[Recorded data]
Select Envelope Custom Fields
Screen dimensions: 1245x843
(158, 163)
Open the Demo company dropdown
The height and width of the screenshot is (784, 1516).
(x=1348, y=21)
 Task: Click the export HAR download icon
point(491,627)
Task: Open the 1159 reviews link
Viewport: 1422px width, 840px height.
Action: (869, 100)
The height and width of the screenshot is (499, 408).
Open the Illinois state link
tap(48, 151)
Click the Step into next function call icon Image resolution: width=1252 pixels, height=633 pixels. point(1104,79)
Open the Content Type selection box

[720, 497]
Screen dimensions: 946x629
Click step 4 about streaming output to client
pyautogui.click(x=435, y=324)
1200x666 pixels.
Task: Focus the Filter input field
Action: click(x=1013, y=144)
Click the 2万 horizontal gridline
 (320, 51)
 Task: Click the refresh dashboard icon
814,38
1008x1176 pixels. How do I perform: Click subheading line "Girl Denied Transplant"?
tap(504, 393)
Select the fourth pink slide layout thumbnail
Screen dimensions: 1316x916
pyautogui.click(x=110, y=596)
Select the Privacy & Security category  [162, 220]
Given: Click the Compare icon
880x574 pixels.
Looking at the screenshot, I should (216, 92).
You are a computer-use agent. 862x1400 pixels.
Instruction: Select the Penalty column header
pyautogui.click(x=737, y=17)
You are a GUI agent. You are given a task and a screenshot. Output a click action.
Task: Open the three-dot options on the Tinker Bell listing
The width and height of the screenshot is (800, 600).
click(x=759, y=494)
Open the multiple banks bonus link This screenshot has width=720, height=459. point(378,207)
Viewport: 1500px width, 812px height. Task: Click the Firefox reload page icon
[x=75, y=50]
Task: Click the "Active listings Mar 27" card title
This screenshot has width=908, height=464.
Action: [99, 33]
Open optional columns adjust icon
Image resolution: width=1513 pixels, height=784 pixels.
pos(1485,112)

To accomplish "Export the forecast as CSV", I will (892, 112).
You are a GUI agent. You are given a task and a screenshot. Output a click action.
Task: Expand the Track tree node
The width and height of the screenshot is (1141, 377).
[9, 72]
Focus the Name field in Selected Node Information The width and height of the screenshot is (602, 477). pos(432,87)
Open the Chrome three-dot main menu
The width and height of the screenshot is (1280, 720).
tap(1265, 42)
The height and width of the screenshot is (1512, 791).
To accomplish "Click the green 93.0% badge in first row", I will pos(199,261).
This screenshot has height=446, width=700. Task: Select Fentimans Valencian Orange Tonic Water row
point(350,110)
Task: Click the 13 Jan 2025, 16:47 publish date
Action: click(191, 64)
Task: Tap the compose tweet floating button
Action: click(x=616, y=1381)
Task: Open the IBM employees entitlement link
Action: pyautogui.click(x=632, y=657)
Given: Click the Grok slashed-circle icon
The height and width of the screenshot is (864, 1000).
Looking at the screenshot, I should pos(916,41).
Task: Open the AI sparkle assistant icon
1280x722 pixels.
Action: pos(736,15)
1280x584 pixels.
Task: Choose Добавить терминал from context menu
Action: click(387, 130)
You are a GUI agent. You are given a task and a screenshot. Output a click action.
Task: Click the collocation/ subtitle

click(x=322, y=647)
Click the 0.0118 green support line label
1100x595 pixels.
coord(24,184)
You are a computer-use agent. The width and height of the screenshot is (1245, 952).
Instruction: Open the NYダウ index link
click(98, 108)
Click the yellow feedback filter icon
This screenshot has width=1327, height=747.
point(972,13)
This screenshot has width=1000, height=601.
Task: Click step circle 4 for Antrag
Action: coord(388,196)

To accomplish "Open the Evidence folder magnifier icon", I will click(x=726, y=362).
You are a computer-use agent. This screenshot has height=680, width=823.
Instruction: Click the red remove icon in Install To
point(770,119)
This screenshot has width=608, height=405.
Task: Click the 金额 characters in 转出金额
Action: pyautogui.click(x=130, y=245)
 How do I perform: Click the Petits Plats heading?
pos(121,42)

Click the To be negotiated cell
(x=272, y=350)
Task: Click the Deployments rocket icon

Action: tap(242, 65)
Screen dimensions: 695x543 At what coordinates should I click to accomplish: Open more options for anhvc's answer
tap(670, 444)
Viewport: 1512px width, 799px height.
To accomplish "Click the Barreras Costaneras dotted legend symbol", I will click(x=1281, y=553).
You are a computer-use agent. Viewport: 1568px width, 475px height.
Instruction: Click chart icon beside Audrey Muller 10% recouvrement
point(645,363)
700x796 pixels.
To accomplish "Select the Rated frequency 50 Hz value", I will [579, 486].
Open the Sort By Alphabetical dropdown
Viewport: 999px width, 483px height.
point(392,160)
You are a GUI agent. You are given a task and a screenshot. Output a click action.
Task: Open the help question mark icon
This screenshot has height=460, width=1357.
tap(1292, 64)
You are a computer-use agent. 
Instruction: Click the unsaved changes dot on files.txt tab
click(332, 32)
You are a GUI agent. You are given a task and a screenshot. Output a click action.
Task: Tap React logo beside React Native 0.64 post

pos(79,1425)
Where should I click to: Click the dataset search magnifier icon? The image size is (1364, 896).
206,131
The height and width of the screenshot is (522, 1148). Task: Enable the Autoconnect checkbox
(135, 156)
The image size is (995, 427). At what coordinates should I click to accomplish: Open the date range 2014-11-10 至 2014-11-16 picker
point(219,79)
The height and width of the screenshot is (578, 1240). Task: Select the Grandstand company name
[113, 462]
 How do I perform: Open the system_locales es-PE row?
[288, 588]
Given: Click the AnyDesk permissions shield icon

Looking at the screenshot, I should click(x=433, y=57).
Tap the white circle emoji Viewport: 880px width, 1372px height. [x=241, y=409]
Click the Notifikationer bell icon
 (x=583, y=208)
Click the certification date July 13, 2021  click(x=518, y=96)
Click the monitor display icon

## What is expected:
Beginning with the first line of the entries, repeat each line exactly until you have reproduced the one containing "Task: Open the 1159 reviews link", and add nothing further.

## Result below:
Select Envelope Custom Fields
Screen dimensions: 1245x843
(158, 163)
Open the Demo company dropdown
The height and width of the screenshot is (784, 1516).
(x=1348, y=21)
 Task: Click the export HAR download icon
point(491,627)
Task: Open the 1159 reviews link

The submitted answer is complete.